### EXERCISE OBJECTIVE
Whenever the word "target" appears in a line of the data below, copy that line.

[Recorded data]
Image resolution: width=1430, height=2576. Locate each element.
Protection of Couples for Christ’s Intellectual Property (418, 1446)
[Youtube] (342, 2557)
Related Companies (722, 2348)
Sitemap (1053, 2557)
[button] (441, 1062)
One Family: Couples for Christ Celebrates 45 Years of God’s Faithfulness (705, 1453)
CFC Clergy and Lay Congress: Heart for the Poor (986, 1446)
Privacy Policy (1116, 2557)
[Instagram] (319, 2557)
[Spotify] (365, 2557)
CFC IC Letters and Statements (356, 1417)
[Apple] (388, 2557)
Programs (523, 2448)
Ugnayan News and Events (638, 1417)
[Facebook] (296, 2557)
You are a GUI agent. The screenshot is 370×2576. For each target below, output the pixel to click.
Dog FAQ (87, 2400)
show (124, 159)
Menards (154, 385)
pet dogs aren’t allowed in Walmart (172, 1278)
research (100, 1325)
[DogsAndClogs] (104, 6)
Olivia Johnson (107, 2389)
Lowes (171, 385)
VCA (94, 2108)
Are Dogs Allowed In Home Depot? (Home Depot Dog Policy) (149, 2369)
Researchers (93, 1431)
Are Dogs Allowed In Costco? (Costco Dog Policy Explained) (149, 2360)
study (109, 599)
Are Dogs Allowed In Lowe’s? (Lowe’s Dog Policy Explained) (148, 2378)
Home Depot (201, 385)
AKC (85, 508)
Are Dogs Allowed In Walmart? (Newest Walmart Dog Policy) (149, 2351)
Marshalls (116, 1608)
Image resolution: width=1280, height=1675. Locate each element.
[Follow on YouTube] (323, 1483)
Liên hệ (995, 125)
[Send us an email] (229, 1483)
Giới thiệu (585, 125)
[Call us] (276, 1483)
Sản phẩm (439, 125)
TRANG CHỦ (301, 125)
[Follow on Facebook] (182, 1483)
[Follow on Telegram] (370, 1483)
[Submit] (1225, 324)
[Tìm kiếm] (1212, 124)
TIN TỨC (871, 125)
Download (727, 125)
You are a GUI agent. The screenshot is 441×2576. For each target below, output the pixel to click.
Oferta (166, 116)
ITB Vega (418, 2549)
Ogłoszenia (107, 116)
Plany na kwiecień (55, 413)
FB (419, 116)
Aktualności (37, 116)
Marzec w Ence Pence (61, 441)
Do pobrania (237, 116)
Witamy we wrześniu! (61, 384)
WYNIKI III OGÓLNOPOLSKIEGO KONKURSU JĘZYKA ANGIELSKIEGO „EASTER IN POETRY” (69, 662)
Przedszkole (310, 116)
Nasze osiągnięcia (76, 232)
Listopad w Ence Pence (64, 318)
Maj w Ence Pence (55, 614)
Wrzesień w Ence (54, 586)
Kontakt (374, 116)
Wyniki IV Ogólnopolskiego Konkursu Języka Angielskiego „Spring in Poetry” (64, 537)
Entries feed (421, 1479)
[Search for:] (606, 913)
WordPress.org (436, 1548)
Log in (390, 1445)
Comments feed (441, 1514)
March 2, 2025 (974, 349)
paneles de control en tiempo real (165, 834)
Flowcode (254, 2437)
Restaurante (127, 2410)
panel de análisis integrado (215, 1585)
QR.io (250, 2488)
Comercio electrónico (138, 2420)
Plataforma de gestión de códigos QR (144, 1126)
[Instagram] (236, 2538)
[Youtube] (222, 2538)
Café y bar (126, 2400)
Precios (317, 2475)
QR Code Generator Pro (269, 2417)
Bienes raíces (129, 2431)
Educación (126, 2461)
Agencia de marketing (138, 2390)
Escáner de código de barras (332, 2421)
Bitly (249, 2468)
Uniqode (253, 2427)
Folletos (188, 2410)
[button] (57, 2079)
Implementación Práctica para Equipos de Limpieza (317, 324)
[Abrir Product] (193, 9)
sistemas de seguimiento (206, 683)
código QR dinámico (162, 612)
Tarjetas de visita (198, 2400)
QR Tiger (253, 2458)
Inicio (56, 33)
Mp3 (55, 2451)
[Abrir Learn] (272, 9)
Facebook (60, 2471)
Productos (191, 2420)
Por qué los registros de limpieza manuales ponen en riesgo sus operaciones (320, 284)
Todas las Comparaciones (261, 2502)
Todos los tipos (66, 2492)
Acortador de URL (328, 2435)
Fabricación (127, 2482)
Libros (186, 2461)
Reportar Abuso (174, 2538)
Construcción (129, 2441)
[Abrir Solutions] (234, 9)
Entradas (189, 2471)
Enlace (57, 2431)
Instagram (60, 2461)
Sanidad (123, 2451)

### EXERCISE ANSWER
You are a GUI agent. The screenshot is 370×2576. For each target below, output the pixel to click.
You are a GUI agent. The screenshot is 441×2576. For each target below, output the pixel to click.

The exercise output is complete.